Housed in the former Columbia Mill building the State Museum features 4 floors of interactive exhibits covering art, history, natural history, science and technology. It is South Carolina’s and probably the Southeast’s largest state museums.
Playing with Leonardo da Vinci Machines
Curious to find out how Columbia came into place? In 1785 the South Carolina Senate approved to move the new state capital on the land near Garners Ferry on the Congaree River.
Among other nominations were Camden (the first proposal, later rejected), the Sumter District (supported by Gen. Sumter the “Fighting Gamecock”!) and the land near St. Matthews.
Columbia was America’s first planned capital city, designed and laid out in a two-mile square with streets named for agricultural products (how original!) and Revolutionary War heroes.
Not everyone seemed to agree the Columbia city planning was a very good idea. Col. Thomas Taylor who owned several hundreds acres along the Congaree River near the future site of Columbia is reputed to have said that the city founders “have turned a damned fine plantation into a pretty poor town”.
Interesting Things to See at the State Museum
The Cotton Mill exchange – The State Museum building once was a prominent textile mill, the Columbia Mill or “Duck Mill” as it was called. Opened in 1894 it was the world’s first totally electrically operated mill. It closed in the late 80s.
Learn the life and customs of Coastal Native Americans and the very moving story of Priscilla, a little girl abducted centuries ago from Sierra Leone.
Marvel seeing the 1904 Curved Dash Oldsmobile one of the first automobiles in South Carolina and full size replicas of “Best Friend of Charleston” the first American-built steam locomotive and the H.L. Hunley, the Confederate’s best hope to break the blockade during the Civil War and first submarine to sink an enemy ship. To this day we don’t know why and how the Hunley disappeared.
Here are the most recent findings, clues and theories on what might have happened to the Hunley. Check out these amazing artifacts on display in North Charleston.
See the incredible dugout canoe! Kept underwater for centuries it was found in pristine condition, still attached to its roots, a rare archeological treat. Apparently the wood cracked and it was never finished.
At the natural history exhibits the pre-historic animals steal the show. You will be awed to see full size replicas of a mammoth, giant armadillo, and a “cute” T-Rex as one might expect.

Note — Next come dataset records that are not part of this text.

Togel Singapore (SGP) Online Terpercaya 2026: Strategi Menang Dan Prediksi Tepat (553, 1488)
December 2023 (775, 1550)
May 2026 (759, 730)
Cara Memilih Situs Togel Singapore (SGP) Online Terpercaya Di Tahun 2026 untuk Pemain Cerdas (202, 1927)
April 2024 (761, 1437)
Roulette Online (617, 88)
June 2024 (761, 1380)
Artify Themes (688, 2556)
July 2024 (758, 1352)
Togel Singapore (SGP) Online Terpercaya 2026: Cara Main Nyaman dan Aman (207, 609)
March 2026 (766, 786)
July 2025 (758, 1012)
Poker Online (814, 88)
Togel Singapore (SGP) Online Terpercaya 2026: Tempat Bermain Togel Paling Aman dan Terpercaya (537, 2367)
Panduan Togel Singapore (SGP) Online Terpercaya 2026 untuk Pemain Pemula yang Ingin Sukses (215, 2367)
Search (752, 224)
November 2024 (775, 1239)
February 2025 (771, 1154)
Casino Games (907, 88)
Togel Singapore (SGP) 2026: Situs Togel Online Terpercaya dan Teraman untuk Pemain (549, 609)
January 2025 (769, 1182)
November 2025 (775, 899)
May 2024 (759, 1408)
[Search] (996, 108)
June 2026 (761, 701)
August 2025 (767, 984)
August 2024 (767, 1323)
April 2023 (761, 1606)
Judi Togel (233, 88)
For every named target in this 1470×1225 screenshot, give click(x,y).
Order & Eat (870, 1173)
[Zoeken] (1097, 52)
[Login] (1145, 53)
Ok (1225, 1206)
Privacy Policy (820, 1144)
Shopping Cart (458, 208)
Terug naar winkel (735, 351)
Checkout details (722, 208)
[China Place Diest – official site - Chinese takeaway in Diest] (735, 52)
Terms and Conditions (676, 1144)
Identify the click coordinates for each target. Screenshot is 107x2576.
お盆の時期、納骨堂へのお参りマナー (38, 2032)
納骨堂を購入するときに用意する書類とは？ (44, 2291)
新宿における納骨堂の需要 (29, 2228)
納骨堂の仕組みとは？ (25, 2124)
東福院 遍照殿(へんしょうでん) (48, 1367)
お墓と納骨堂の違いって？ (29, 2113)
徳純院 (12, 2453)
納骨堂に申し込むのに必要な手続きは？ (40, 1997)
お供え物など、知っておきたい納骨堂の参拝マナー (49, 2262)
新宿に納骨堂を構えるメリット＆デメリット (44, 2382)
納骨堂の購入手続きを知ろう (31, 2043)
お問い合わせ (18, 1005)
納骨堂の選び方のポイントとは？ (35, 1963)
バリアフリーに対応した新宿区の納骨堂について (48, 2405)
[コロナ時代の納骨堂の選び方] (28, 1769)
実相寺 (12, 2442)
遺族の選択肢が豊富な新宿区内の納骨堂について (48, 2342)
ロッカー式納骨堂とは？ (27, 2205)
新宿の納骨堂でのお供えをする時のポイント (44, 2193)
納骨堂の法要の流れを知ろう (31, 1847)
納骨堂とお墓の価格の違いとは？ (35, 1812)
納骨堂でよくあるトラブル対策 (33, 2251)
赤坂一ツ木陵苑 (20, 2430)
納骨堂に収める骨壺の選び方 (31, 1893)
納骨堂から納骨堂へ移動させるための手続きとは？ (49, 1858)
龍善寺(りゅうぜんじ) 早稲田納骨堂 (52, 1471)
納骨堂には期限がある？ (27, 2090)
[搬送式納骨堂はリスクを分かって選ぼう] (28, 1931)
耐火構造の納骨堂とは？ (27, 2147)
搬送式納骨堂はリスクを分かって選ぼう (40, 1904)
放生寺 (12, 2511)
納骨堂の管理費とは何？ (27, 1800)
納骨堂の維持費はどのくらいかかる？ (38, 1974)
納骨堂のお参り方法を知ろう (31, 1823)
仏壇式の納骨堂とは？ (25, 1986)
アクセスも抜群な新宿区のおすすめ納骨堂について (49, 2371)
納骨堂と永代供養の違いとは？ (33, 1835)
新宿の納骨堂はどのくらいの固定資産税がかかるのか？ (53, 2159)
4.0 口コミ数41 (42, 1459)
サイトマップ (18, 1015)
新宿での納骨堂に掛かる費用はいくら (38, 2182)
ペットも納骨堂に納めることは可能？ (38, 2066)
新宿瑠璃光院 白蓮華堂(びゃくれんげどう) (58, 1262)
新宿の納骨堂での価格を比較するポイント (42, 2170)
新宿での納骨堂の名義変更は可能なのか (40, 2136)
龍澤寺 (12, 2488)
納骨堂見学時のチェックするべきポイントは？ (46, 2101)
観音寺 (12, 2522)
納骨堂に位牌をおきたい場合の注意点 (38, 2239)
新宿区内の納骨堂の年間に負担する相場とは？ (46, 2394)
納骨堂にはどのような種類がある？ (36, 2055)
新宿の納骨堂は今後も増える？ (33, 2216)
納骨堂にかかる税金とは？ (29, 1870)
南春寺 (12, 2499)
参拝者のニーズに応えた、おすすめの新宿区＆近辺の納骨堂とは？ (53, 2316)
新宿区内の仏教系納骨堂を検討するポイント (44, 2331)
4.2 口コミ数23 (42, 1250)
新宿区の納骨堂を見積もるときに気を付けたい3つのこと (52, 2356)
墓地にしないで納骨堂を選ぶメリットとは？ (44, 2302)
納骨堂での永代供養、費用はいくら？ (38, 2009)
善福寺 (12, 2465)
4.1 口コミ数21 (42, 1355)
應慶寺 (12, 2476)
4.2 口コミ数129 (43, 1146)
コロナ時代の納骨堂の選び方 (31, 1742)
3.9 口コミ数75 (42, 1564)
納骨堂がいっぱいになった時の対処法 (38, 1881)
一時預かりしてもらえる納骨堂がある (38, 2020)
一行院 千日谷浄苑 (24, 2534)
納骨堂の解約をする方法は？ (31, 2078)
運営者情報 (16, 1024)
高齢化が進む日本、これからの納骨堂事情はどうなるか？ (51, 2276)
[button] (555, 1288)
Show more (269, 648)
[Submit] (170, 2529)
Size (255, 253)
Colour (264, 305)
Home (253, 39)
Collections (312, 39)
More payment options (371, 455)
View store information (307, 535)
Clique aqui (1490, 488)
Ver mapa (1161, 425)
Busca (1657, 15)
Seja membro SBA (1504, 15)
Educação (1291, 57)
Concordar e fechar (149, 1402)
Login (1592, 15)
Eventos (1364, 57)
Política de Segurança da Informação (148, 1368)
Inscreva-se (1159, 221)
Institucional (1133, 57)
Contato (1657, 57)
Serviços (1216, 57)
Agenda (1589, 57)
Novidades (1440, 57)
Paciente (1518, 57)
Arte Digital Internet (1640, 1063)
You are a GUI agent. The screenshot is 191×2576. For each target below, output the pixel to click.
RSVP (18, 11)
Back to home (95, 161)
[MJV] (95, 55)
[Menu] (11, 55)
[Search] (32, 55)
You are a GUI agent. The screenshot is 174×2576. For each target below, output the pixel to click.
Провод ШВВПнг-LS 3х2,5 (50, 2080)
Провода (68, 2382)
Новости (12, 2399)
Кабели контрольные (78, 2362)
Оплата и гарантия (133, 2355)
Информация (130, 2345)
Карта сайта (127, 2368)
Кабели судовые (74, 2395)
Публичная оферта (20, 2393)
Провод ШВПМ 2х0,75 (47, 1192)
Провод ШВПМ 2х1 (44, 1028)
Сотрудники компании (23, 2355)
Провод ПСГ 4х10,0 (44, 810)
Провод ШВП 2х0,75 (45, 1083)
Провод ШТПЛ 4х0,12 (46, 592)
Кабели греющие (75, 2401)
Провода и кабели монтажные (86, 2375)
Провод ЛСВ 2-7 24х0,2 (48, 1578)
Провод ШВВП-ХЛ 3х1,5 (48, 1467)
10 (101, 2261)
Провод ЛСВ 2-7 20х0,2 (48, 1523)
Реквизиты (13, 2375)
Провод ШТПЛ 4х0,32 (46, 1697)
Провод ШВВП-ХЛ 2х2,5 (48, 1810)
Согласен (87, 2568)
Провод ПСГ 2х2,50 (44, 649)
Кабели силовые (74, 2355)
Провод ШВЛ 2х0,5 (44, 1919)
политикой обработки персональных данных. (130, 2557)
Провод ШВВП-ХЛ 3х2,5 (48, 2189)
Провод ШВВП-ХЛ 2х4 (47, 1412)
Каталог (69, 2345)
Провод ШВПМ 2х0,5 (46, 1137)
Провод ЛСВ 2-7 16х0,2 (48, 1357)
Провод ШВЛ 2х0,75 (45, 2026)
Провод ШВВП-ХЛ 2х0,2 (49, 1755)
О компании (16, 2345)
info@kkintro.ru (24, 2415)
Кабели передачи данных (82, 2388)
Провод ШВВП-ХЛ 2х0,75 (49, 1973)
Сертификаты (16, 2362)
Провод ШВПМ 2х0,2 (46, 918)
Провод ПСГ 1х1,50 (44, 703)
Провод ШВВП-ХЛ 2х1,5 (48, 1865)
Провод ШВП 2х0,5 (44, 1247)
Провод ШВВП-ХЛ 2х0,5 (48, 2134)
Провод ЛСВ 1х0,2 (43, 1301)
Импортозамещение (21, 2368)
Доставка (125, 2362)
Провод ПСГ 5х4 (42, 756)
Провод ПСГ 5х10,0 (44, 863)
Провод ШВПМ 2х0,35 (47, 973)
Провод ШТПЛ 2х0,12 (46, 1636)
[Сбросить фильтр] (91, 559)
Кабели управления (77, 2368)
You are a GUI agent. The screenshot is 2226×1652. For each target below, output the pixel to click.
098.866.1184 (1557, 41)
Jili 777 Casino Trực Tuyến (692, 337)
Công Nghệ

On the Science and Technology floor you can admire the gold medal of Dr. Charles Townes, South Carolina first Nobel Prize winner, who invented the laser; also on display outer space artifacts from moonwalker Charles Duke.
If you get hungry Crescent Café is open till 4 PM and offers deli sandwiches, hot-dogs, salads and soups, and bakery items like croissants, muffins and cookies. Beverages options are soft drinks, bottled water, coffee, hot chocolate and tea.
The museum hosts remarkable traveling exhibits so make sure to come back and enjoy them all. For example in 2008 we had a blast trying to figure out how to operate dozens of Leondardo da Vinci inventions (yes they let you touch and play with them!).
This year we were amazed seeing the most powerful natural forces at work: tornadoes, hurricanes, earthquakes, volcanoes, blizzards, floods and the world’s largest hail stone! Added bonus you can play weather man on a live TV screen. The Powers of Nature exhibit will run till first week in September 2009.
Giant hailstone at Powers of Nature exhibit
Admission: Adults $7, children 3-12 $5. Military and senior discount is $1. For a full schedule of events, special tours, birthday parties visit the State Museum website or call (803) 898-4921 and (803) 898-4999 for group reservations.
Directions: The State Museum is located downtown at 301 Gervais Street across from Edventure Children’s Museum, few blocks west of the State Capitol.
Learn and play at the SC State Museum!